__The task__.
Among the entries below, find each line holding "computer" and return it.
◇ ◇ ◇ ◇
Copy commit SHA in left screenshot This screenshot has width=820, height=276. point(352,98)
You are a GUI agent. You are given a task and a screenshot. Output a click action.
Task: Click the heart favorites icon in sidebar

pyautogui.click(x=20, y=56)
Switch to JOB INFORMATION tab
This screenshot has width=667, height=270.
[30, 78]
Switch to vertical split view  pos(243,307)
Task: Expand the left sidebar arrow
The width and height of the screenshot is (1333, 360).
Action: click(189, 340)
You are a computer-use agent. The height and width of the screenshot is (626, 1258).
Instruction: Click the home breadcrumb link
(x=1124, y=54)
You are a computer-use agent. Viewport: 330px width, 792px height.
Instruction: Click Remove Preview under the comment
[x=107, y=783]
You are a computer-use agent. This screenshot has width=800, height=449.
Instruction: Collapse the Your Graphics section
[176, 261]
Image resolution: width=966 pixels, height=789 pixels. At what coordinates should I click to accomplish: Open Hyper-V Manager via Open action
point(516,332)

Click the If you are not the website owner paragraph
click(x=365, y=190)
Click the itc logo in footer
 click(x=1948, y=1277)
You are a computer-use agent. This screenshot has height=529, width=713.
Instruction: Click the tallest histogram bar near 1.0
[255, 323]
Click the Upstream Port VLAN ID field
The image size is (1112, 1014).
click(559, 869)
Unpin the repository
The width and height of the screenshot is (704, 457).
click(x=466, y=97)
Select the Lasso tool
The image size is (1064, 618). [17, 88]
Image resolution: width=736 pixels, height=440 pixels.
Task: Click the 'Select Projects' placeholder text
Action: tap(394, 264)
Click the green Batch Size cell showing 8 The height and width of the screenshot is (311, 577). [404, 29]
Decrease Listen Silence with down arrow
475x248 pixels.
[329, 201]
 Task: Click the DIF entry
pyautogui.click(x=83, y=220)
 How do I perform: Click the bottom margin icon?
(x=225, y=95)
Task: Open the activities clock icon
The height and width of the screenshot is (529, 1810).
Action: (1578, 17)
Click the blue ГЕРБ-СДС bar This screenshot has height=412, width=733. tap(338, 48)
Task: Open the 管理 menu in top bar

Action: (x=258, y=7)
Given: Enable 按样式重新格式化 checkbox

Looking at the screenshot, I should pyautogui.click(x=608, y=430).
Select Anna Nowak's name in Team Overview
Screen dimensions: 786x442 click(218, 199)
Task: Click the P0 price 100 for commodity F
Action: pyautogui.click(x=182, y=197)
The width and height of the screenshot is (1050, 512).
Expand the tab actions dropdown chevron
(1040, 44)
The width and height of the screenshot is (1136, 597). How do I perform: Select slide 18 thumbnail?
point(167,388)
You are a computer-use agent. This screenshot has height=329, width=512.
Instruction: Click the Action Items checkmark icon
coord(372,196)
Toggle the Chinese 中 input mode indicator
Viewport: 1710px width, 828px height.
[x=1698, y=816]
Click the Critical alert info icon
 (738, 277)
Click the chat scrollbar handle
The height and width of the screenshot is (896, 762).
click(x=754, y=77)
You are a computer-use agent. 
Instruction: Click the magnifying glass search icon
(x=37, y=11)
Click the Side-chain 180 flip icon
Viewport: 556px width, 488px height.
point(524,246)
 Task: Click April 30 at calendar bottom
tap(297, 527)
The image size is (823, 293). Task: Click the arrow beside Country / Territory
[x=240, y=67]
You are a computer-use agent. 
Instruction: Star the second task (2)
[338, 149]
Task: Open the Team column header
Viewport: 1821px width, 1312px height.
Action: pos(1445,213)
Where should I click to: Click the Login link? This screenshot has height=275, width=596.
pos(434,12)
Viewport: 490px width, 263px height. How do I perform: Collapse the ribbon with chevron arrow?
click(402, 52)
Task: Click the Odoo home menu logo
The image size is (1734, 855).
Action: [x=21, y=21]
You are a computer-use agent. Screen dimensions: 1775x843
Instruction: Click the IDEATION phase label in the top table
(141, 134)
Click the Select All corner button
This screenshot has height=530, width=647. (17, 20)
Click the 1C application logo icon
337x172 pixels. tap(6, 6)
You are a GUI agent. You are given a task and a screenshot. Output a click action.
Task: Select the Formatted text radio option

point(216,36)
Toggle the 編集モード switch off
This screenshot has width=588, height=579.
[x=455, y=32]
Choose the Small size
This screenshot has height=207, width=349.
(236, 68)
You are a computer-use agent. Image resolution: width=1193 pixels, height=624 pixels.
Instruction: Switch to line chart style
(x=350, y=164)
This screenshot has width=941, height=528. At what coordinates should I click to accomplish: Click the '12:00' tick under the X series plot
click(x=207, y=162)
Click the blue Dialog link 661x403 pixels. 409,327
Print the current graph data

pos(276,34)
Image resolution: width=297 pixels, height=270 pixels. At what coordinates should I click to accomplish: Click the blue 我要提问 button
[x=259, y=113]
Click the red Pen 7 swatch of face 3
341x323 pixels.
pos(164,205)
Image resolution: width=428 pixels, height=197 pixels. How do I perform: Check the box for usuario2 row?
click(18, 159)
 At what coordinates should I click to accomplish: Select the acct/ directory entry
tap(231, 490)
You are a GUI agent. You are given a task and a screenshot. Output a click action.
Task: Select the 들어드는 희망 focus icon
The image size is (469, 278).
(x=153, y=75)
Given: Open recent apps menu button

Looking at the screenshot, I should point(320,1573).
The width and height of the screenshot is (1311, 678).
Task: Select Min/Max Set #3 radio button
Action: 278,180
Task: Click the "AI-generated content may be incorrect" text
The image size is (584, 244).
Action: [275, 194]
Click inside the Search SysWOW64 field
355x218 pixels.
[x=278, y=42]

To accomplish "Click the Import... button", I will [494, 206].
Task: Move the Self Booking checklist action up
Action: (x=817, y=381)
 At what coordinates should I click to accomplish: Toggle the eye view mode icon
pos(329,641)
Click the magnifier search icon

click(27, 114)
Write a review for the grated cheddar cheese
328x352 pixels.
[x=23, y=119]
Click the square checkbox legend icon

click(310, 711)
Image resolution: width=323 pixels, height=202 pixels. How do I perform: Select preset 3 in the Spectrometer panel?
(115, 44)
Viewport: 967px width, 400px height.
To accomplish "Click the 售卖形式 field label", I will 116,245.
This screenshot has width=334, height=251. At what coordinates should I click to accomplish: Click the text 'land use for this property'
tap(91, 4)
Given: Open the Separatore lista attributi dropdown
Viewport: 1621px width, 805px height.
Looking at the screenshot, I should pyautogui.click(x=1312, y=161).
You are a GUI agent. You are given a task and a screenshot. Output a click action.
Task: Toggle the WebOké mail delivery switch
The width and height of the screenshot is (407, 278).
◇ ◇ ◇ ◇
__Result for this task__.
You are a computer-use agent. The height and width of the screenshot is (626, 1258).
You are a computer-use agent. Viewport: 330px width, 792px height.
You are a computer-use agent. This screenshot has width=800, height=449.
You are a computer-use agent. This screenshot has height=529, width=713.
You are a computer-use agent. This screenshot has height=329, width=512.
You are a computer-use agent. 
You are a computer-use agent. 
You are a computer-use agent. Screen dimensions: 1775x843
You are a computer-use agent. Image resolution: width=1193 pixels, height=624 pixels.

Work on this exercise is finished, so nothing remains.